Starting: October 2014

Concrete is a widely used material in civil and defense constructions. When exposed to shock, explosions or impacts, concrete structures are subjected to complex confined compression and severe dynamic tensile forces that lead to intense damage modes. In order to build up relevant numerical models able to simulate the dynamic behaviour of concrete, the use of advanced and well instrumented experimentations is essential to improve the accuracy of the measurements.

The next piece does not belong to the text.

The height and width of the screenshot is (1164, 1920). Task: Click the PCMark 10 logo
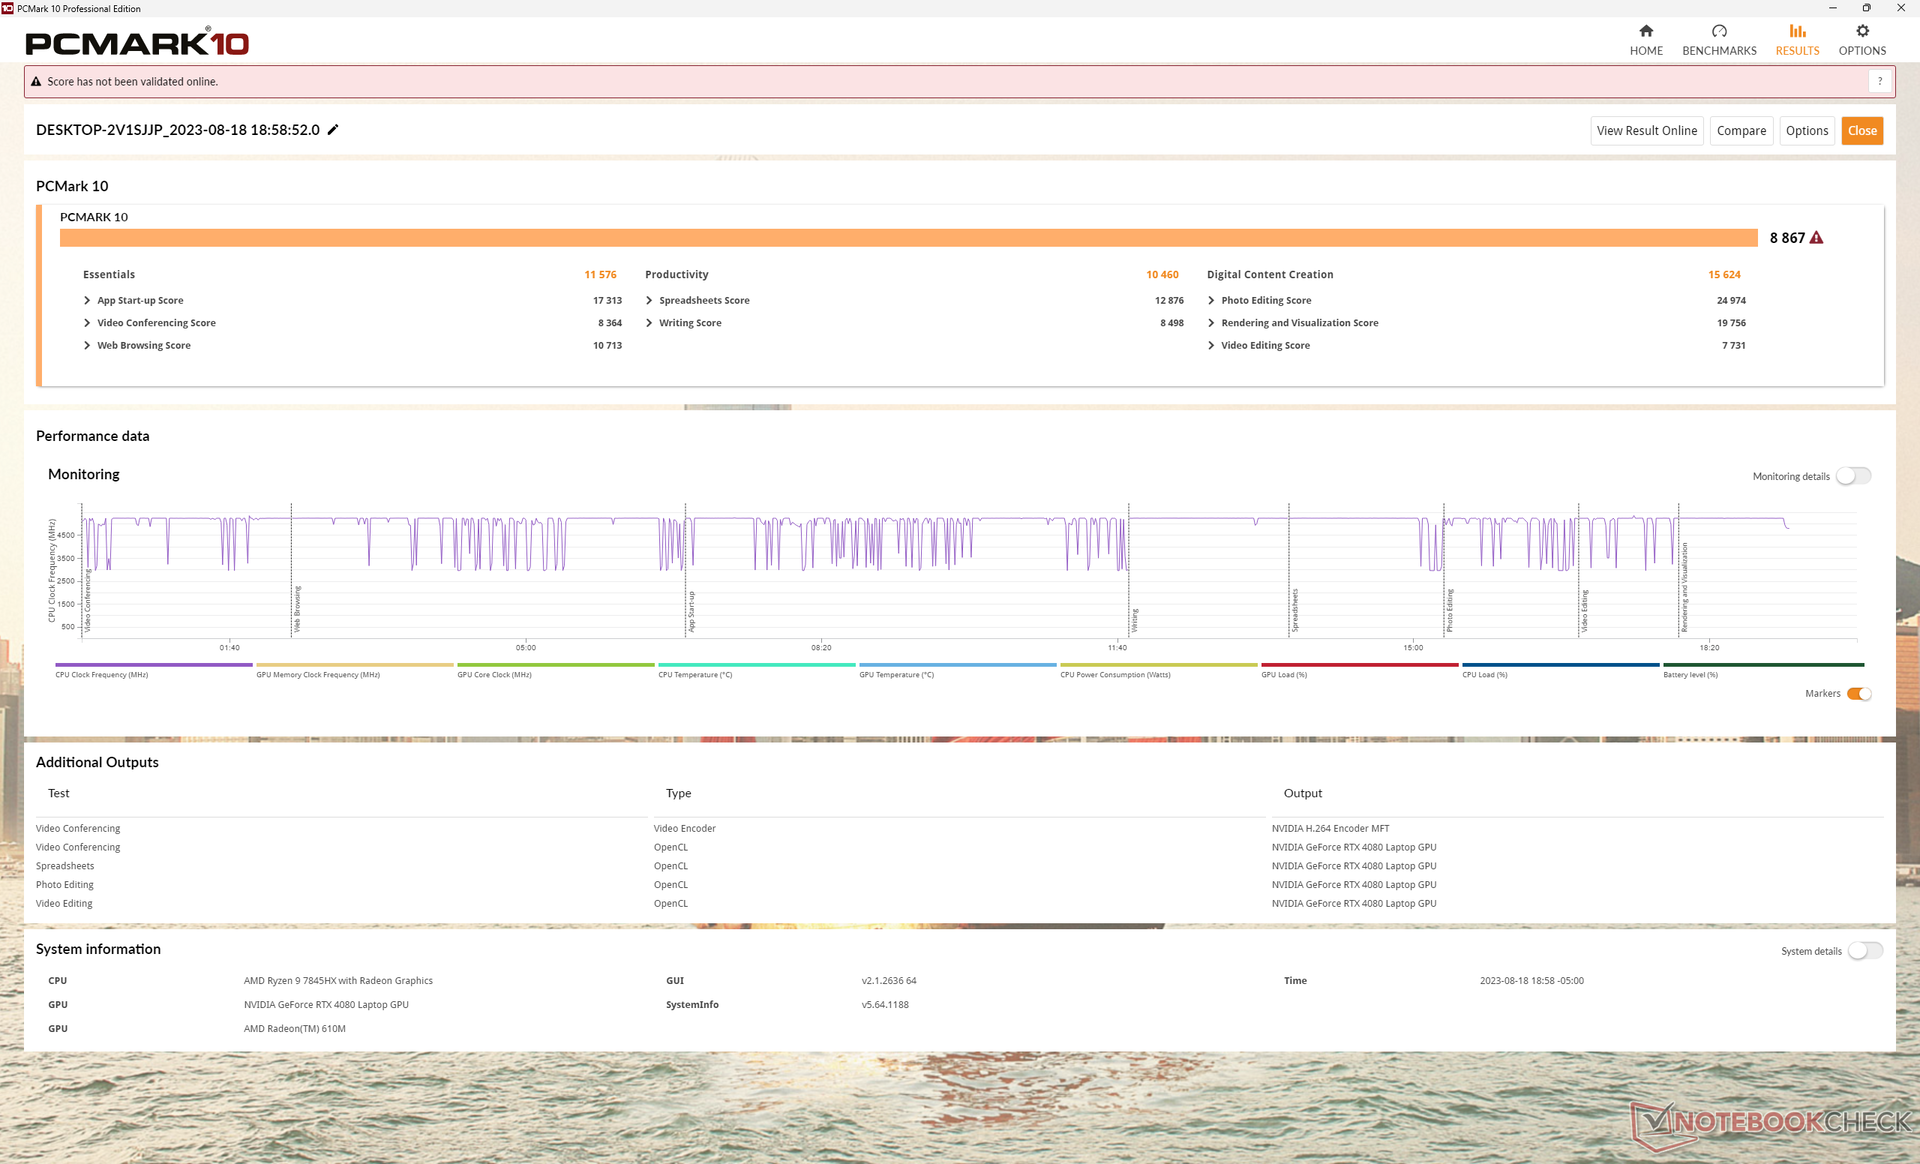137,43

Among the techniques used to characterise the dynamic tensile strength of concrete, the so called “spalling technique” figures prominently. The principle of this technique is the generation of a dynamic tensile loading by impacting a concrete sample with a projectile launched by a propeller. This technique allows to apply controlled high loading-rates and obtain high velocity damage. Leveraging the spectacular progress in ultra-high speed imaging, the present project aims at developping a novel processing method based on the full-field measurement of displacements. Recent cameras provide images of increased quality with interframes reduced to 0.2µs, giving access to the full field measurements of strain at unprecedented sensitivity levels.

A concrete sample after spalling experiment ready for the post-mortem analysis of the 3D internal structure using X-ray computed tomography

In this project, the development of new algorithms and the manipulation of experimental parameters enables us to explore a wider range of loading rates. The processing being previously validated on calibrated standard samples of concrete, new experiments are performed on several grades of concrete and the results compared with the data given in the literature. In that way, the key parameters involved in the increase of strength with strain-rates of concrete should be clarified. In a last part, post-mortem analysis will be considered by means of X-ray Computed Tomography. The whole set of experimental data will be used to develop continuous or mesoscopic modelling of the dynamic tensile behaviour of concrete.


This project involves a collaboration between the laboratory 3SR and the University of Southampton.